Poza tym do zabawy wykorzystujemy wszystko co nam wpadnie w ręce:))) Szczególnie teraz o to nie trudno! Czekamy z utęsknieniem aż życie choć trochę wróci do normy:)))

Pa, pa. Miłego dnia:)

czwartek, 13 listopada 2014

Rzepka i porady pani domu:)

Witajcie:)
U nas poetycko! Rodem z "Rzepki" Tuwima - potrzebowaliśmy kolejnej osoby na przyczepkę. Załapał się MęŻa wujek - tzw. "złota rączka" - wujek (nazwijmy go roboczo na potrzeby bloga) Witek.
W pomieszczeniu przylegającym do dolnego przedpokoju zabrał się za łazienkę (od totalnych podstaw!!!). Jednego dnia gdy wszystko skuwał i wiercił asystował mu mój MąŻ. Okazało się, że nie pomyśleli o zdjęciu kurtek z wieszaka i wszystko pokryło ceglasty kurz. Pierwszy zauważył to Wiciu i mówi zatroskany do siostrzeńca, trzymając w ręku przysypane "coś":
- Mam nadzieję, że to nie była Twoja wyjściowa kurtka...
Na to wychyla się mój MąŻ i mówi:
- Nie. To przecież Twoja.

***
Porady pani domu:
1. Aby podłoga w salonie była czysta...
Synek kładzie się na podłodze a starsza siostra trzymając go za rękę zatacza nim kręgi:)

2. Aby zmyć naczynia...
Poczekaj aż żona wróci z pracy i załaduje wszystko do zmywarki.
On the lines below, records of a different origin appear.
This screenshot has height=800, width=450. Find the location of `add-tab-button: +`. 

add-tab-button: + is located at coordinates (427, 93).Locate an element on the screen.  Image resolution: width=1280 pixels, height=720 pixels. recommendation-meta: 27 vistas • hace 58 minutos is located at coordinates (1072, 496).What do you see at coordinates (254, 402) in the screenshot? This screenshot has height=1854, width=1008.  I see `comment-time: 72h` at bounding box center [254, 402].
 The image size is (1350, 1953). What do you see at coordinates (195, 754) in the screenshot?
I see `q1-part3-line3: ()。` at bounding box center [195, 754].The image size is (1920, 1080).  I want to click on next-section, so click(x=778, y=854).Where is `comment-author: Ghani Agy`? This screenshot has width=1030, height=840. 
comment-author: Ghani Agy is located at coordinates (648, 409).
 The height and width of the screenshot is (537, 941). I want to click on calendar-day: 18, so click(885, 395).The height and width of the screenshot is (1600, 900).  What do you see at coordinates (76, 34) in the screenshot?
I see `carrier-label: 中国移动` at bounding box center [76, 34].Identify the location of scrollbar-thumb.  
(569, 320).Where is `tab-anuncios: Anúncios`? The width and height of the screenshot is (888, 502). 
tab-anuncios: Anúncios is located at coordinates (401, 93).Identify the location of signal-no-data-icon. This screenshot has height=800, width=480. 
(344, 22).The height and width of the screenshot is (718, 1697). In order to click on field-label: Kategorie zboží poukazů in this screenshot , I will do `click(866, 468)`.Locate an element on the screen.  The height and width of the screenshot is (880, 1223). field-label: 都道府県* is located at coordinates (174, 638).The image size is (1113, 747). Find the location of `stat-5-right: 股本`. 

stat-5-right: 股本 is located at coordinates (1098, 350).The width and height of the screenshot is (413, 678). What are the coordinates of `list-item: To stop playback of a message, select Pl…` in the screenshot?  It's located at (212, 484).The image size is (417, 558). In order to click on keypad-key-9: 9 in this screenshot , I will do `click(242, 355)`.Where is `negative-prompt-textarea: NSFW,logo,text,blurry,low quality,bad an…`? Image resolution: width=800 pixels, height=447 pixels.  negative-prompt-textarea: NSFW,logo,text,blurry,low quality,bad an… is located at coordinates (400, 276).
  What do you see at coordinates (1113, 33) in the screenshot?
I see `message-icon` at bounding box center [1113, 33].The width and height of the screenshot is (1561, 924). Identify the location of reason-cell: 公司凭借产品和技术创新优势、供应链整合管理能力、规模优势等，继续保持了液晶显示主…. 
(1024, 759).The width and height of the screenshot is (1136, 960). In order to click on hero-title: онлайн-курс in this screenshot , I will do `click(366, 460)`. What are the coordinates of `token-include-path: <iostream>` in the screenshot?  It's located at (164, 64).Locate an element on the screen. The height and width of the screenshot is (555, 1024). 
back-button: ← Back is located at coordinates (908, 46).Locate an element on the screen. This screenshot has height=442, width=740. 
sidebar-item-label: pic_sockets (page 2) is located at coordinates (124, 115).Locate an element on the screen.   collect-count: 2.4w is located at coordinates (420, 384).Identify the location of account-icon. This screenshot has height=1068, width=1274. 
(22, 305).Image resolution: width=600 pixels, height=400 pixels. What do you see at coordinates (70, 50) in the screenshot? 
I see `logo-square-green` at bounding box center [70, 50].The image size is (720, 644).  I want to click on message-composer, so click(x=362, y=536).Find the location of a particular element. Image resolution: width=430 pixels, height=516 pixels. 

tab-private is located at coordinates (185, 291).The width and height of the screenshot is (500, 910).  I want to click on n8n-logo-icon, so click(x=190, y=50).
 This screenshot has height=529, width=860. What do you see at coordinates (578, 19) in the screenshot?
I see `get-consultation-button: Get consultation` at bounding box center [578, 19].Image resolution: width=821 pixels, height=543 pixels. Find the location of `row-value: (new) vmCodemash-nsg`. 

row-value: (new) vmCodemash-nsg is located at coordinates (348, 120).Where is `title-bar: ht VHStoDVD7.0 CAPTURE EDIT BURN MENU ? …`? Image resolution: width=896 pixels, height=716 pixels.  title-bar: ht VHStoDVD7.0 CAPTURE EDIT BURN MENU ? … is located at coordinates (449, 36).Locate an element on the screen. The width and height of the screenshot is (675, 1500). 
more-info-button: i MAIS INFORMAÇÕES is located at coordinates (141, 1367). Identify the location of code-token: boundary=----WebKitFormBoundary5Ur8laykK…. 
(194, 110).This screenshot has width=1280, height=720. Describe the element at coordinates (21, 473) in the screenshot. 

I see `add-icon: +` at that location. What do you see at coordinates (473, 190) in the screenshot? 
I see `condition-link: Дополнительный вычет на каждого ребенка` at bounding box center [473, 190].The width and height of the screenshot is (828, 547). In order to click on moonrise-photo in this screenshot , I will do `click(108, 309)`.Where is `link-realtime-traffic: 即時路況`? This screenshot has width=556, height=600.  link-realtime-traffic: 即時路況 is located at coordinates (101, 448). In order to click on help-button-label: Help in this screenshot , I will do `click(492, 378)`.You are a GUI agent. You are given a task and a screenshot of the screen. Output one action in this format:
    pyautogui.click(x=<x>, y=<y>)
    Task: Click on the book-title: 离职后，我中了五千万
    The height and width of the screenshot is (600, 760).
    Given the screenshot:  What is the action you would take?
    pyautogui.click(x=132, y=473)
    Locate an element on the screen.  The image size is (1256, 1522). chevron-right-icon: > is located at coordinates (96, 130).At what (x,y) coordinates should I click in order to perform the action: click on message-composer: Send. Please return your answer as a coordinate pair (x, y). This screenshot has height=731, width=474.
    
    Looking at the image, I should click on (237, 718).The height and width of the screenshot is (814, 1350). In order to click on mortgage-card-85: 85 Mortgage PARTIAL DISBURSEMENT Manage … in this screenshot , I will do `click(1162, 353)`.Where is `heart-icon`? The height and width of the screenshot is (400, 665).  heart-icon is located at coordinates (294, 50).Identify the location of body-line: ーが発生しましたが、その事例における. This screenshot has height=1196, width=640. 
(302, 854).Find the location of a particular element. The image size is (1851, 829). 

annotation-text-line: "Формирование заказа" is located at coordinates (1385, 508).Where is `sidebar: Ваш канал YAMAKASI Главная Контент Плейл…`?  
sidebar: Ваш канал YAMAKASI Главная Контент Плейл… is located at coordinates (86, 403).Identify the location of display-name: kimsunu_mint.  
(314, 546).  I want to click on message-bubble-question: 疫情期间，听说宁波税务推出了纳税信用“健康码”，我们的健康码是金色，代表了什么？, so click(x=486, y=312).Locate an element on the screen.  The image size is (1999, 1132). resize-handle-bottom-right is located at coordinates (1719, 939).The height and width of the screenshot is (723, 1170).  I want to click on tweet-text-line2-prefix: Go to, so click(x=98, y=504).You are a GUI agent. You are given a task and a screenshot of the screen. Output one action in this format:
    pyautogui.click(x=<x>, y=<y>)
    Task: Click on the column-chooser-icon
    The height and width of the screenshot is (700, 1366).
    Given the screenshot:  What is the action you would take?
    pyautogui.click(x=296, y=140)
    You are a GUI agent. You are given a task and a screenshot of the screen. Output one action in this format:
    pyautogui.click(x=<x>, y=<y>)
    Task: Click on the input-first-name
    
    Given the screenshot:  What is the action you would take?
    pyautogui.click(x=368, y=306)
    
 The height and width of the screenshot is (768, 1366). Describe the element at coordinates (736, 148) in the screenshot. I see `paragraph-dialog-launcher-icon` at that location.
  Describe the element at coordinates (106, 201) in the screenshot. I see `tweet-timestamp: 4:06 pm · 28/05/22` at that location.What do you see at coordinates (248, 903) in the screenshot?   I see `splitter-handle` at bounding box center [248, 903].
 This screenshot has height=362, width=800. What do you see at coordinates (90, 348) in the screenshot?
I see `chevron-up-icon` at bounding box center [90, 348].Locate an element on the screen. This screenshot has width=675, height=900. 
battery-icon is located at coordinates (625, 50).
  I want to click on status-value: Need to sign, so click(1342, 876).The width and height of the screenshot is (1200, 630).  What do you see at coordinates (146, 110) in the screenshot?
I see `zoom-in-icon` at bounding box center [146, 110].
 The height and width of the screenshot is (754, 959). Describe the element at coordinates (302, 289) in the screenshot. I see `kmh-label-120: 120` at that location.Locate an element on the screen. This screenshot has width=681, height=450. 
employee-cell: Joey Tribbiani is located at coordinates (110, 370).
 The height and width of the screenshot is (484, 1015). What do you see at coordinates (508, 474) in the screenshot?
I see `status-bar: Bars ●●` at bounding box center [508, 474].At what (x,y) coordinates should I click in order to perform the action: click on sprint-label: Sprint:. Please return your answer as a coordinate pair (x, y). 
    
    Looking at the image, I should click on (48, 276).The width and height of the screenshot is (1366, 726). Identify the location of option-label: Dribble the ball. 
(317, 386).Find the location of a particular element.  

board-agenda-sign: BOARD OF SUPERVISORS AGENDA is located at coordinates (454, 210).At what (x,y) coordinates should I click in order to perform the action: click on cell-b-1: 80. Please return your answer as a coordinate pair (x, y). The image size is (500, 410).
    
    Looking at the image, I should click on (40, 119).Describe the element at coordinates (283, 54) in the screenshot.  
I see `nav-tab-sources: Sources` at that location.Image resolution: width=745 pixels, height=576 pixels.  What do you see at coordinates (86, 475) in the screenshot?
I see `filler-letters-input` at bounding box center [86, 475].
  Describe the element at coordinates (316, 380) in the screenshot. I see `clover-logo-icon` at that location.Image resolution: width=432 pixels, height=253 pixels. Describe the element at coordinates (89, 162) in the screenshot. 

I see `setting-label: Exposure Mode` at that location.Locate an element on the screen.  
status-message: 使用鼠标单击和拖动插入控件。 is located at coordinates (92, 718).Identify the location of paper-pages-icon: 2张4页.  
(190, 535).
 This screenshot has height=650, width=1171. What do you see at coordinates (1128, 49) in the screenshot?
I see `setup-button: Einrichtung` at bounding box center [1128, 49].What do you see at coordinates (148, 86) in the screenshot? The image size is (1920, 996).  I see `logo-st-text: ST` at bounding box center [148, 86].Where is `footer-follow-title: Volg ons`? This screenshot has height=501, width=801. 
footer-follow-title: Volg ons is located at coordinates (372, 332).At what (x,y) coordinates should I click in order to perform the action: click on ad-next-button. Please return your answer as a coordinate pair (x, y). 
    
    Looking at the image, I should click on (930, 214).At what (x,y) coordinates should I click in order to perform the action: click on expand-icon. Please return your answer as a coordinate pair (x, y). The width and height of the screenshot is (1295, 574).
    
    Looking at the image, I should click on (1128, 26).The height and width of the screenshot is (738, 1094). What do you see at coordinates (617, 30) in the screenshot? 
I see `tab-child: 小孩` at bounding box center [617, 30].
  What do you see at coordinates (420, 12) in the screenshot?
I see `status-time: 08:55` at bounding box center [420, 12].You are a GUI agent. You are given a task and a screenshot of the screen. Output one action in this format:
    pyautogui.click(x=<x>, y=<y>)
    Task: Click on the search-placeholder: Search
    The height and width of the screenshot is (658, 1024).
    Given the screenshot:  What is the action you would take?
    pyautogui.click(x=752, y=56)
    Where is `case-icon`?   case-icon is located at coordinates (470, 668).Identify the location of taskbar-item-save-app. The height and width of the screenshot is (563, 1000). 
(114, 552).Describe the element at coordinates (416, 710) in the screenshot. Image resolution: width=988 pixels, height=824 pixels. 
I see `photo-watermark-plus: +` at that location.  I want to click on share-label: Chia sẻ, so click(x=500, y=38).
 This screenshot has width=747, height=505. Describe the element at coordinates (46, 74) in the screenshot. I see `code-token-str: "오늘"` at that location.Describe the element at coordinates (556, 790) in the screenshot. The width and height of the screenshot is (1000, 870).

3. Aby stworzyć dom z charakterem...
Zacznij małą "rozwałkę" ścian i niech wszystko zacznie wyglądać jak po grzybie atomowym.

4. Aby nadać wyjątkowy "look" Twojej łazience...
Szarpnij się na mega "dizajnerskie" kafelki... a jak masz ograniczone fundusze, to kup dzieciom kredki do zabawy w łazience i pozwól działać ich dziecięcej fantazji:))


***
 My znów gruzem przysypani:) W całym domu nie ma ani grama wolnego miejsca. Majtochy mam nadal w reklamówce. I wszystko na kupkach niczym szwagierka Jareckiej (o ile dobrze zapamiętałam rodzaj powinowactwa:))

Miłego dnia! Na przekór wszystkiemu - a co tam, niech będzie pięknie;)
 Pa:)

czwartek, 6 listopada 2014

Cóż się dziwić:)))

Witajcie:)))
Zacznę od tego, że jedna przemiła osoba, z sercem na dłoni całkowicie bezinteresownie postanowiła zrobić wielką frajdę "mieszkańcom" Mamelkowa. I tak najzwyczajniej w świecie - jakby to normą było, że się każdemu prezenty szykuje - postanowiła nas obdarować!!!! Paczka dotarła we wtorek. Mam nadzieję, że już niebawem do niej zajrzę:)) Jestem wzruszona całą tą historią i Jej niesamowitym gestem. Anstahe - DZIĘKUJEMY!!!


***
Dziś na totalne odstresowanie mam dla Was coś słodkiego:)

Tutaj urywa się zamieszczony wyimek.